March 26, 2012

Born Yesterday: For Sally Amis by Philip Larkin- Analysis

Born Yesterday: For Sally Amis by Philip Larkin- Analysis


Philip Larkin's poem "Born Yesterday: For Sally Amis" is about the birth of his friend Kingsley Amis' daughter, Sally Amis. She was born on January 17, 1954. Kingsley Amis is a British writer, whose most famous work would probably be Lucky Jim, which was published in 1954. The poem is written in free verse; the lack of rhyme in this poem makes it conversational, and puts emphasis on the rhyming couplet at the end. This poem expresses Larkin's hopes for Sally's future; he didn't impose his lofty dreams upon her, instead he wished her happiness.

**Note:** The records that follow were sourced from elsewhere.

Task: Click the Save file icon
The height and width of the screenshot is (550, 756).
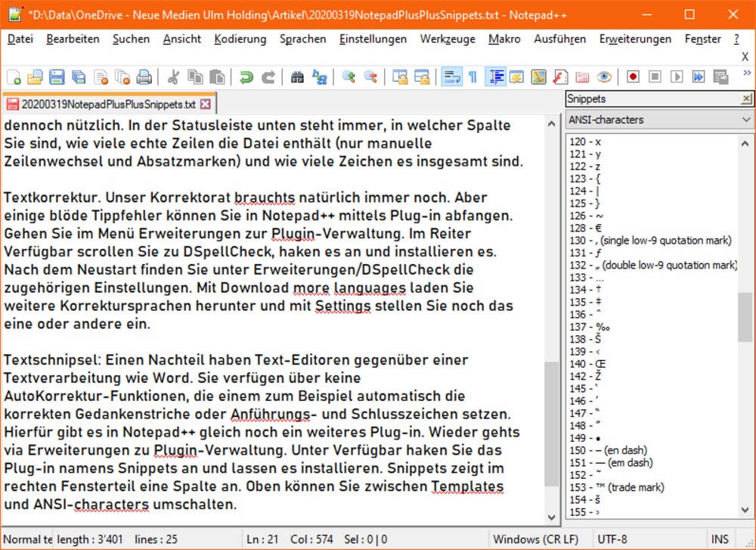Action: click(x=57, y=76)
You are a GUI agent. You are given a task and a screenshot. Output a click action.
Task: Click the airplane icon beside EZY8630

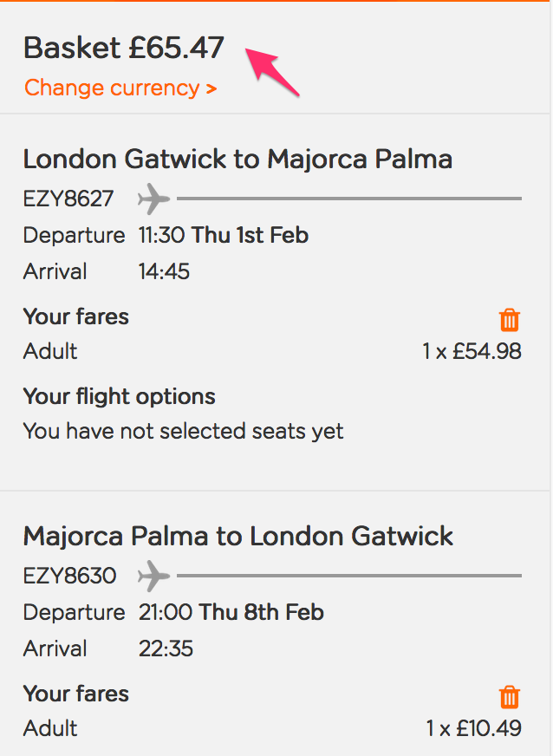[155, 575]
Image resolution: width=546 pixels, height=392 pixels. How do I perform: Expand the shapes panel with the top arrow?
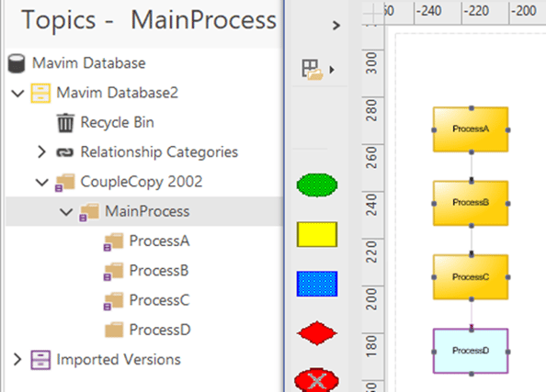[x=336, y=26]
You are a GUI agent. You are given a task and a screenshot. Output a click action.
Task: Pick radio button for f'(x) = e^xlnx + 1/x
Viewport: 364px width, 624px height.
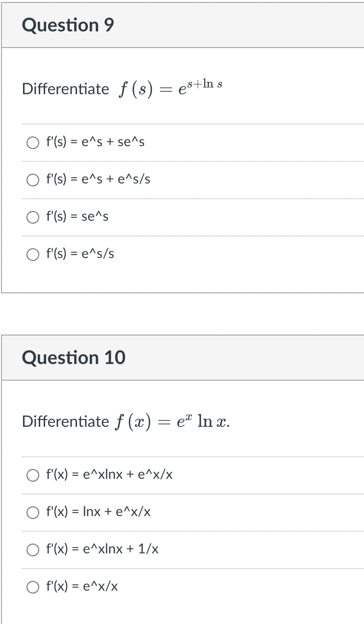[33, 550]
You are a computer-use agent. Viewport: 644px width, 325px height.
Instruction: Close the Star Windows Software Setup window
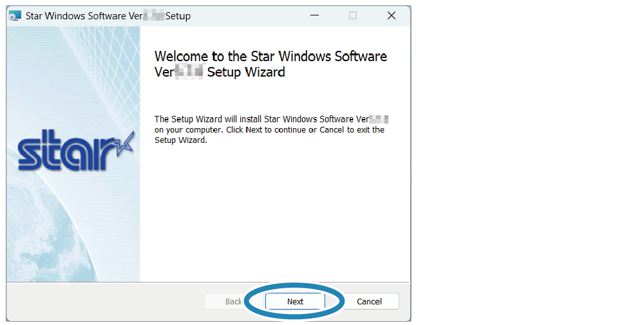pyautogui.click(x=391, y=16)
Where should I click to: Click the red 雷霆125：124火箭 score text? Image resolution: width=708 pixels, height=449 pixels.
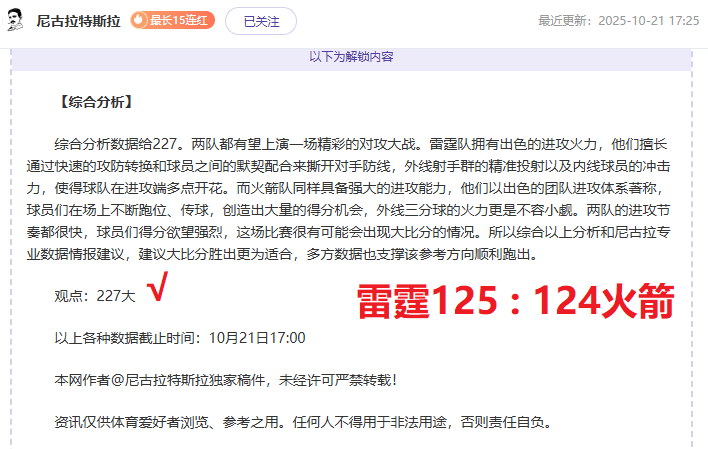click(x=515, y=301)
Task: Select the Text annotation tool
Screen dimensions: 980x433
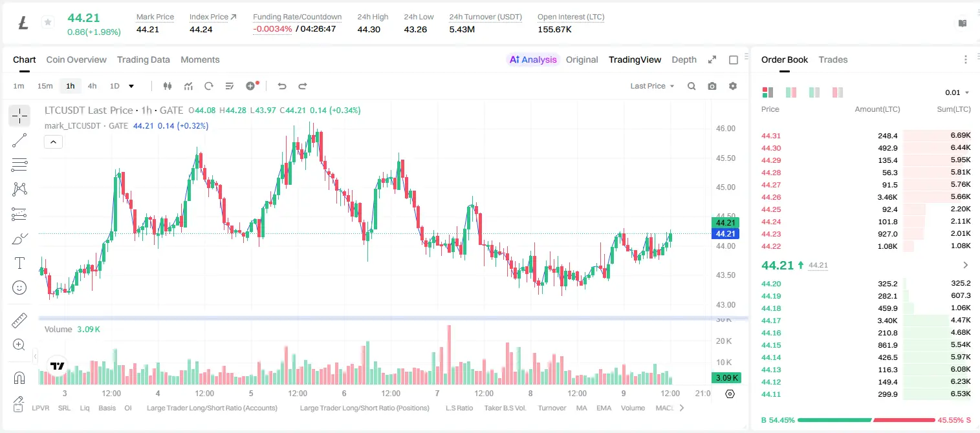Action: (19, 263)
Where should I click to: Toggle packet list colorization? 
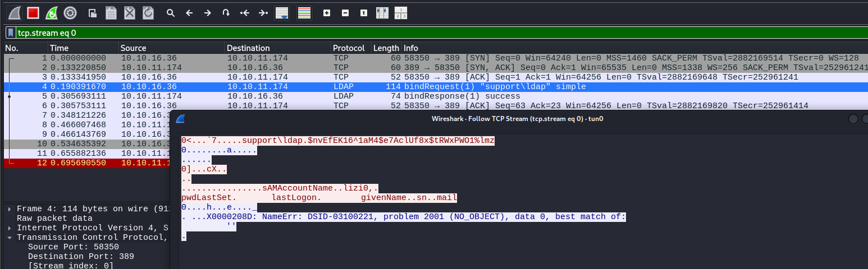click(304, 12)
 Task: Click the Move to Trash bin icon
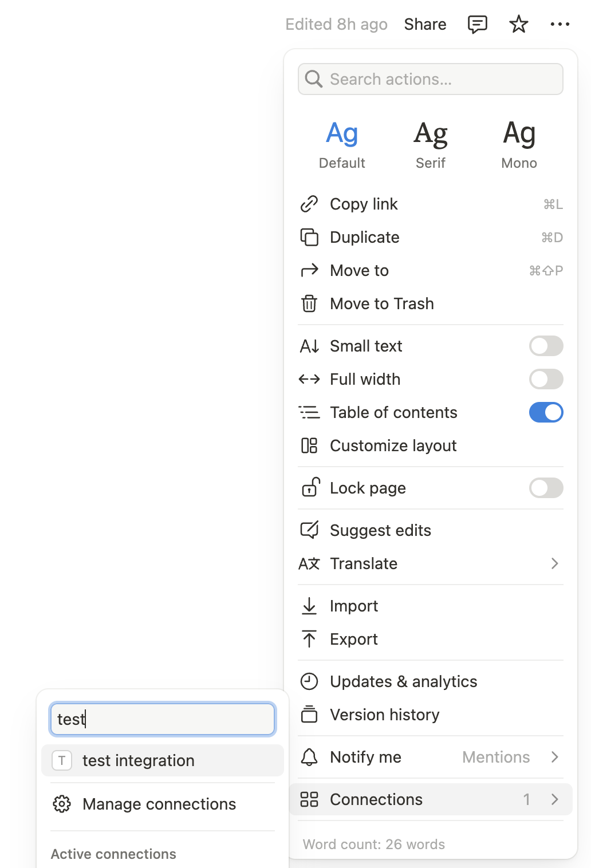(309, 303)
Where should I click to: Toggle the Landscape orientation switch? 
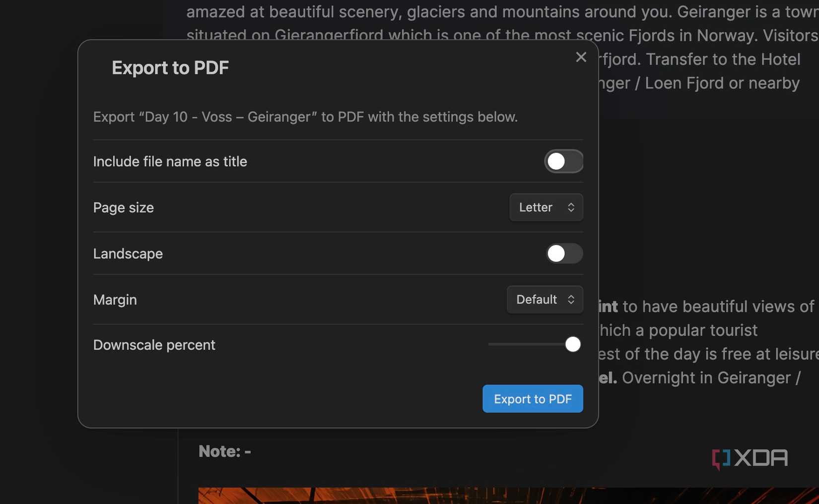tap(564, 253)

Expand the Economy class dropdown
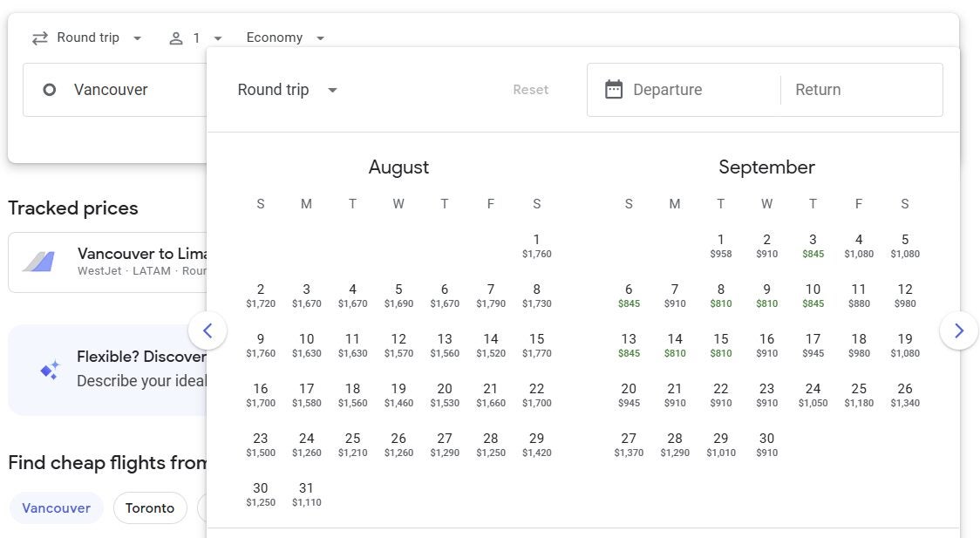point(285,38)
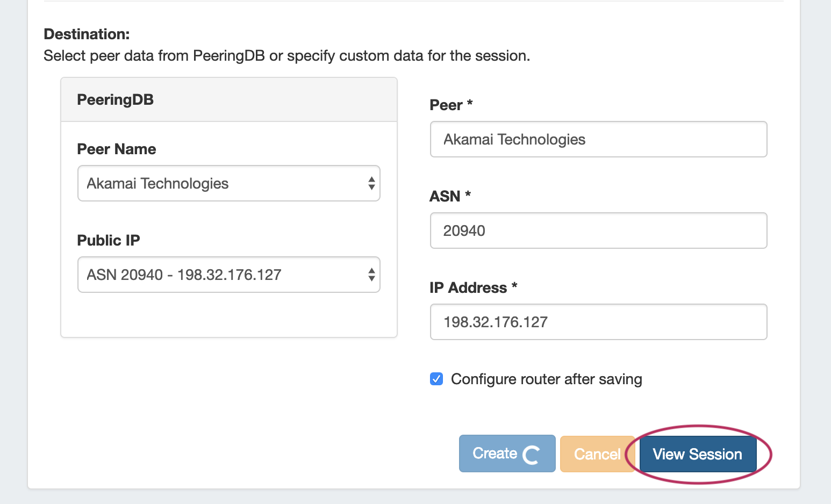The height and width of the screenshot is (504, 831).
Task: Cancel the session form
Action: (x=597, y=454)
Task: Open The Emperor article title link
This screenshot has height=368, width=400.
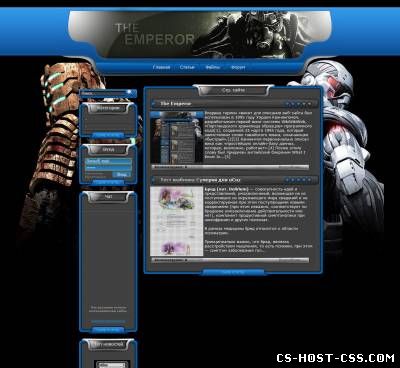Action: pyautogui.click(x=176, y=104)
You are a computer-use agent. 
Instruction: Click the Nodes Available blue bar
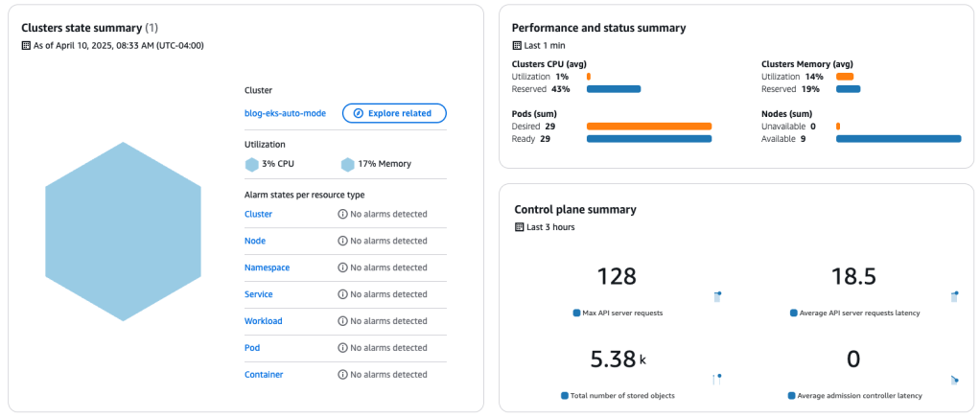point(898,139)
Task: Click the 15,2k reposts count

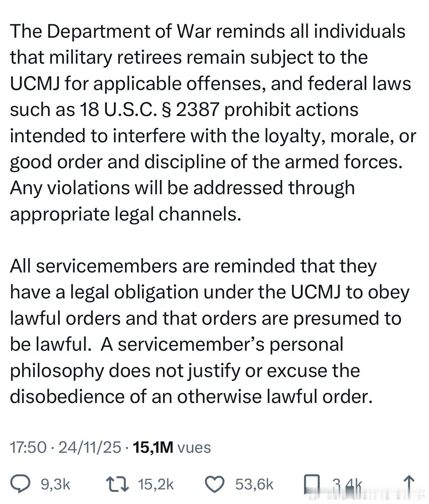Action: click(156, 484)
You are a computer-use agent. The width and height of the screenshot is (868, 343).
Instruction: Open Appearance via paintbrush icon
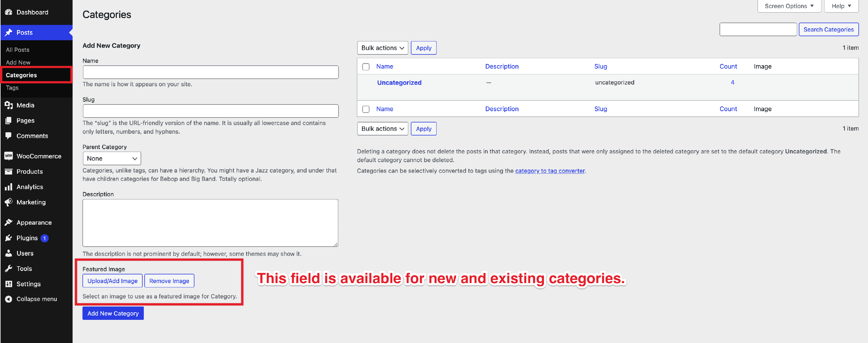point(8,222)
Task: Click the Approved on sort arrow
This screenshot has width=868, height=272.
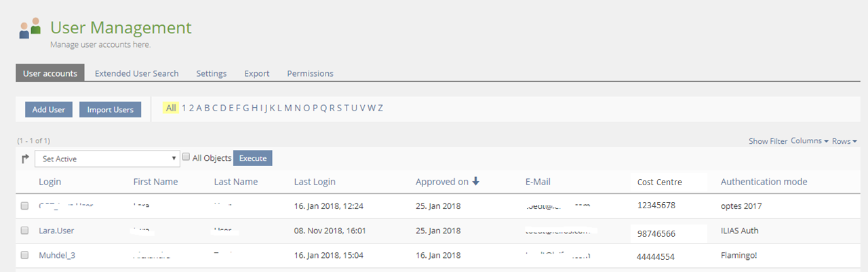Action: 476,181
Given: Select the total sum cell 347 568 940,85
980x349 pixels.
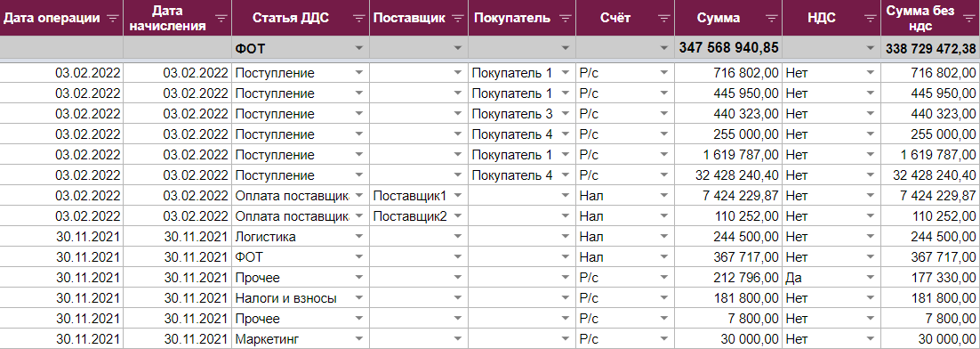Looking at the screenshot, I should coord(728,48).
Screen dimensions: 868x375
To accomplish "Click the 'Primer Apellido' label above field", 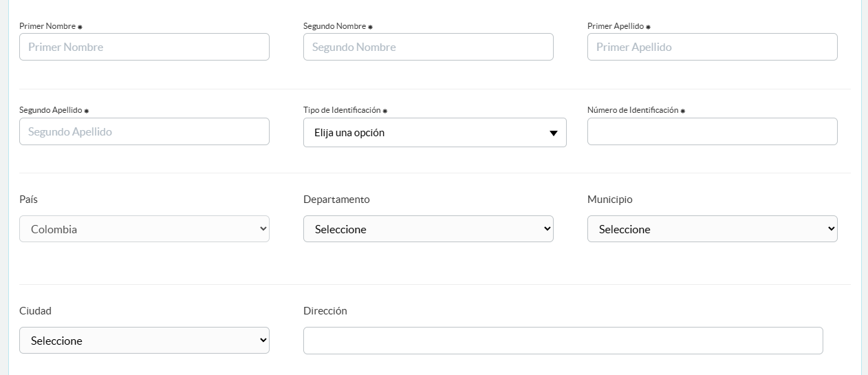I will 616,26.
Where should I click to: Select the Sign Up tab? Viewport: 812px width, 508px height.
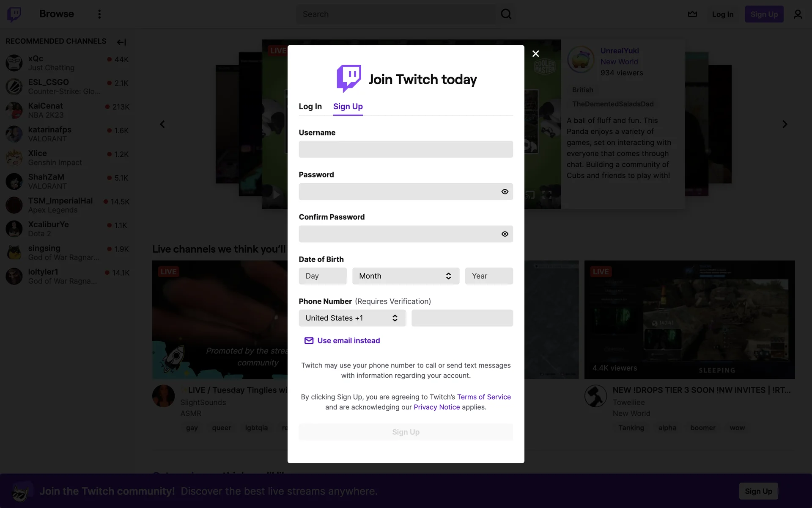[x=348, y=107]
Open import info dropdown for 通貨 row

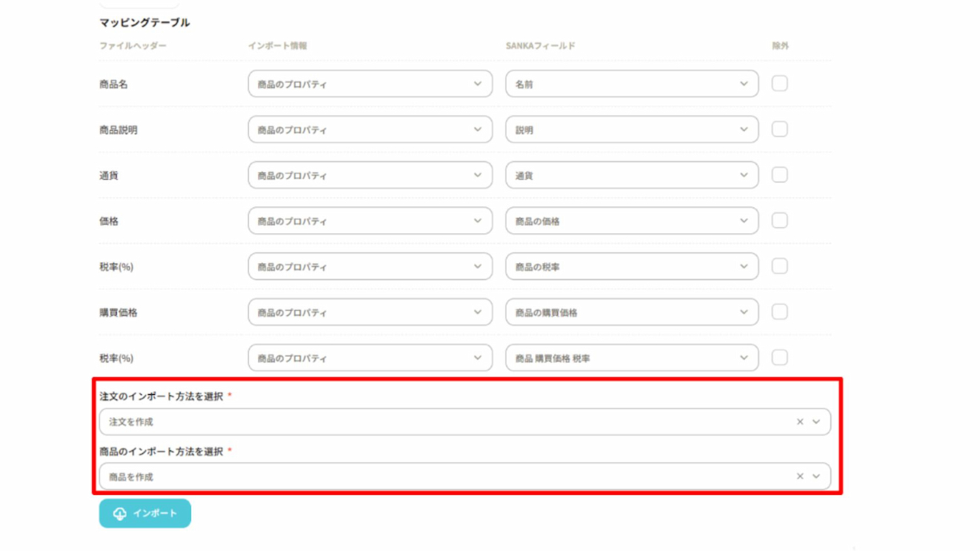coord(370,175)
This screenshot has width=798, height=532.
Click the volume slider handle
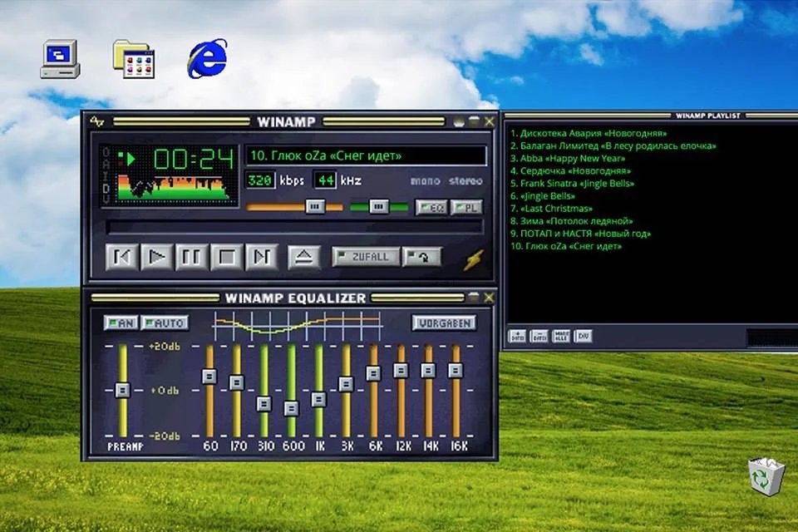pyautogui.click(x=315, y=207)
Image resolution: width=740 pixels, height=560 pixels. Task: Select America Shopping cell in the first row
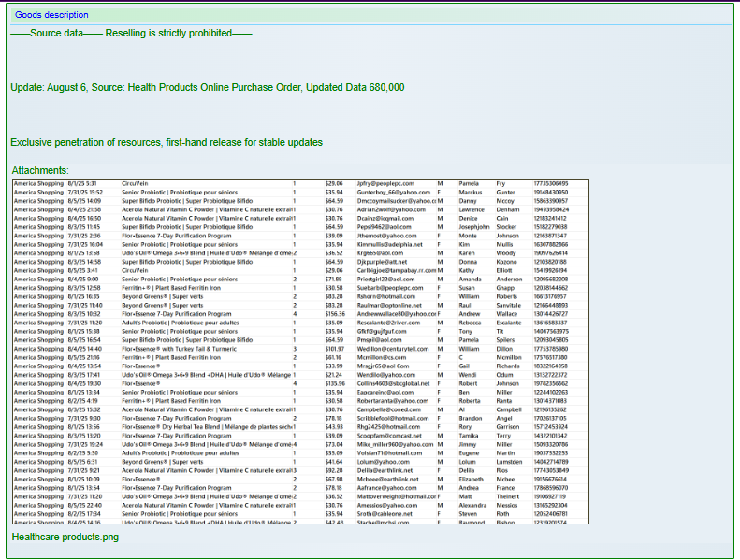coord(37,183)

In stanza two, Larkin reveals what he truly wishes for Sally. If Sally isn't lucky enough to have the "usual stuff" then he wants her to be ordinary, which in Larkin's opinion seems to be the better outcome. He wants her to be like other women: possessing "an average of talents," which probably means cooking, cleaning, sewing, etcetera; average looking; not too extraordinary; dull (stupid; slow in action; lacking intensity; lacking brilliance or luster); skilled at the things she does well; vigilant (alertly watchful, especially to avoid danger); flexible (readily changed; adaptable); understated (modest, simple); and enthralled (to hold spellbound) with happiness. Happiness is hard enough to achieve, and is very complex; so wishing her all the happiness in the world is the highest compliment that Larkin could bestow upon this little "bud." Stanza one begins with the image of a "tightly-folded bud," which translates to a newborn baby swaddled in a blanket. He goes on to say that he wishes her "something that none of the others would." This scene is one that is typically found after a baby is born; everyone huddled around the newborn, each holding the baby in turn, and sharing their wishes for the baby. They wish the baby beauty, and a never ending "spring of innocence and love," which Larkin refers to as the "usual stuff." Those things would be nice, but they are not everything and the likelihood of the child actually achieving these things is incredibly slim. Many parents tend to impose their lofty dreams on their children; for example, they say that their child will be president someday, or famous, or wealthy, etcetera. Only a lucky few actually get to be everything that their parents hoped that they would be, so wishing for these things is almost futile.





Sources


Ferguson, Margaret, ed. The Norton Anthology of Poetry. 5th ed. New York: Norton, 2005.

Sally Amis: Wikipedia contributors. "Sally Amis." Wikipedia, The Free Encyclopedia. Wikipedia, The Free Encyclopedia, 22 Sep. 2011. Web. 20 Mar. 2012.

Kingsley Amis: Wikipedia contributors. "Kingsley Amis." Wikipedia, The Free Encyclopedia. Wikipedia, The Free Encyclopedia, 18 Mar. 2012. Web. 20 Mar. 2012.